When I do a very hard ride (any maximum or close to maximium efforts over any distance/time: sprints, time-trial, whatever) both my vastus mediali become very sore and strained toward the end, and very, very sore for up to 5 days after. The pain is similar to that experienced after a super-hard weights workout ("D.O.M.S.). It feels as though the mediali can't keep up with the laterali (hope that's the correct plural) and the other muscles.

I've raced and trained on and off with the same position for 18 years, so I'm confident the problem is NOT positon (I've changed literally EVERYTHING to make sure), it's something that's going on with my physiology, possibly caused by my lack of abdominal work over the last 5 years. The condition was preceeded by a big jump in cycling duration and intensity over a period of a few months that resulted in some hypertrophy of both my laterali.

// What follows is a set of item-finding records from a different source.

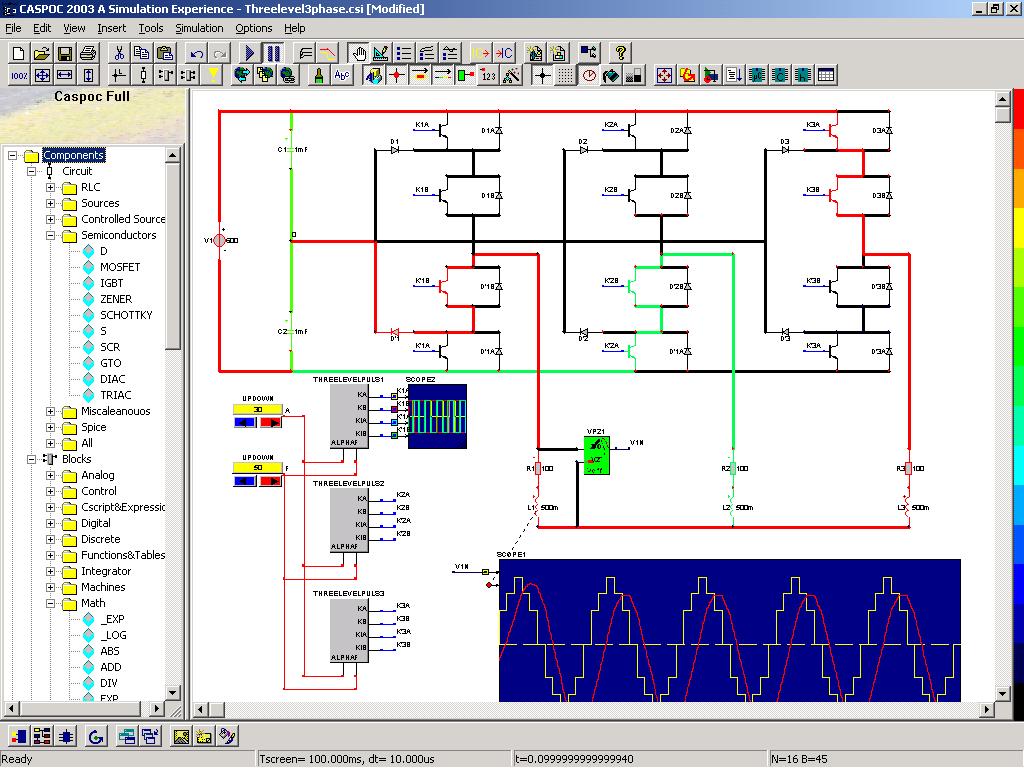Viewport: 1024px width, 768px height.
Task: Expand the Analog blocks folder
Action: click(x=50, y=475)
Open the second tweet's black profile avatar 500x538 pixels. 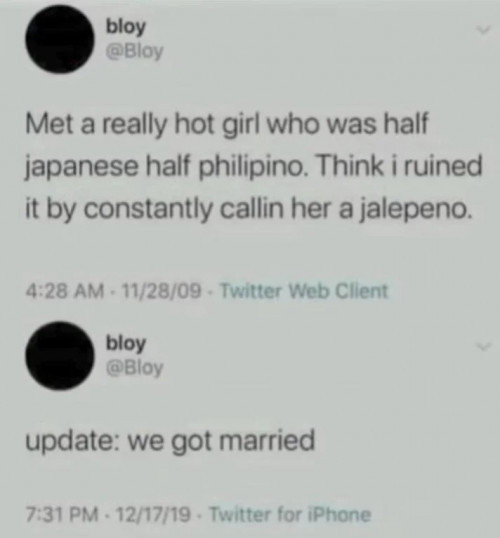(60, 356)
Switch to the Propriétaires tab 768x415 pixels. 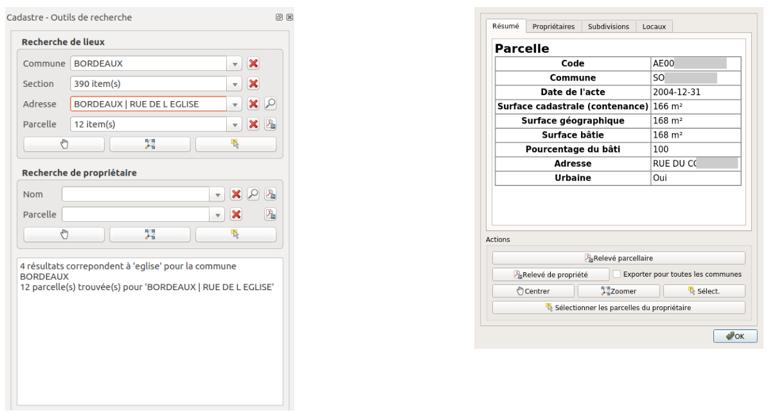click(553, 26)
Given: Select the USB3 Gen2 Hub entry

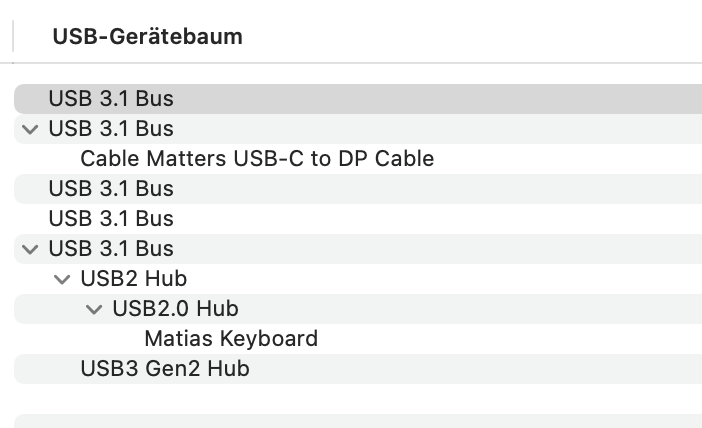Looking at the screenshot, I should coord(164,369).
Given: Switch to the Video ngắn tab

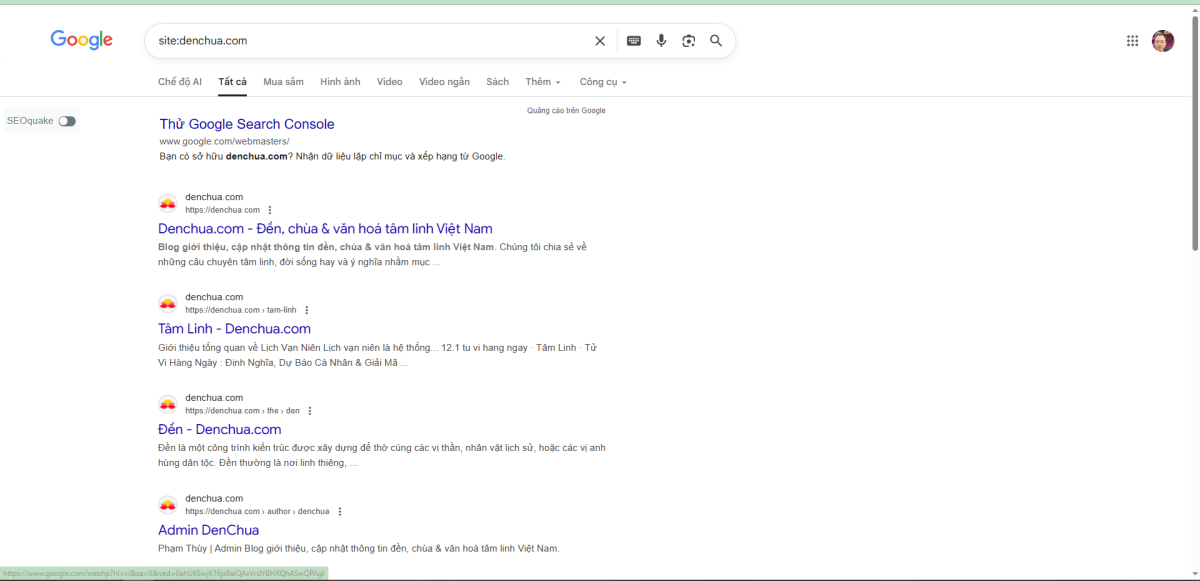Looking at the screenshot, I should 444,82.
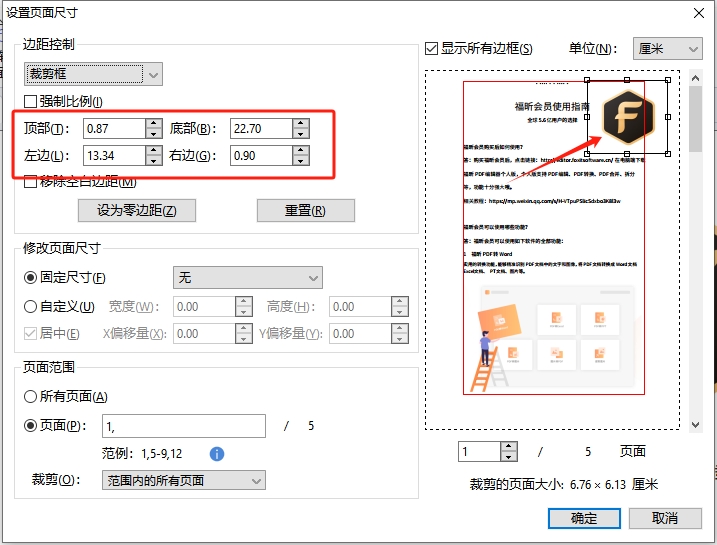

Deep tissue massage and stretching helps a little, but what seems to make the most sense is some information I got from a guy called Sam Visnic who told me about the importance of abdominal strentgh, core strength in general, pelvic tilt, femur rotaion, petallar tracking, etc. All of these can be affected by having weak abs.

Any ideas? PLEEEEEEEEEZ :(


zotma
04-27-04, 10:00 AM
I'm sure one of the therapists covered this, but I'm wondering what you're doing to reinforce the 'antagonist' muscles and perhaps the stabilizers and assistors?
from what I understand, the quad muscle group's opposing (antagonist) group is the hamstrings. they need a balanced relationship for optimal performance, right?
perhaps concentrating on working out the hamstrings a bit might support the quad problems you're having to a degree. I'm sure it's not that simple but maybe that could help?

531Aussie
04-27-04, 08:39 PM
It's true, weak abs can cause all sorts of problems. Apparantly it can contribute to a chain reaction that includes gluteus minimus strain, low back strain, plantar fasciitis and shin splints, along with the conditions you've mentioned.

"I'm no doctor, but".....
you may also want to concentrate on IT band inhibition (stretch and massage), and some seated leg extensions with your toes pointed outward to strengthen the VMO. Other possible contributors could be "Q-angle" (too narrow bottom bracket?) or excess pronation; both of which can put added strain on the VMO, but you said the problem was not position. Did you put in a new bottom bracket without really checking the width?


jjj
08-14-04, 02:29 AM
An osteopath who is trained properly in manipulation should be able diagnose if and where you have imbalances or what's pulling on what. (e.g. imbalances in the myofascial chains). He should also prescribe various stretches and specialized (weird) exercises if there's imbalances, in addition to doing manipulation on you. I dunno where you live but I have heard that most US osteopathic schools aren't giving as much training in this area as they should compared to other countries.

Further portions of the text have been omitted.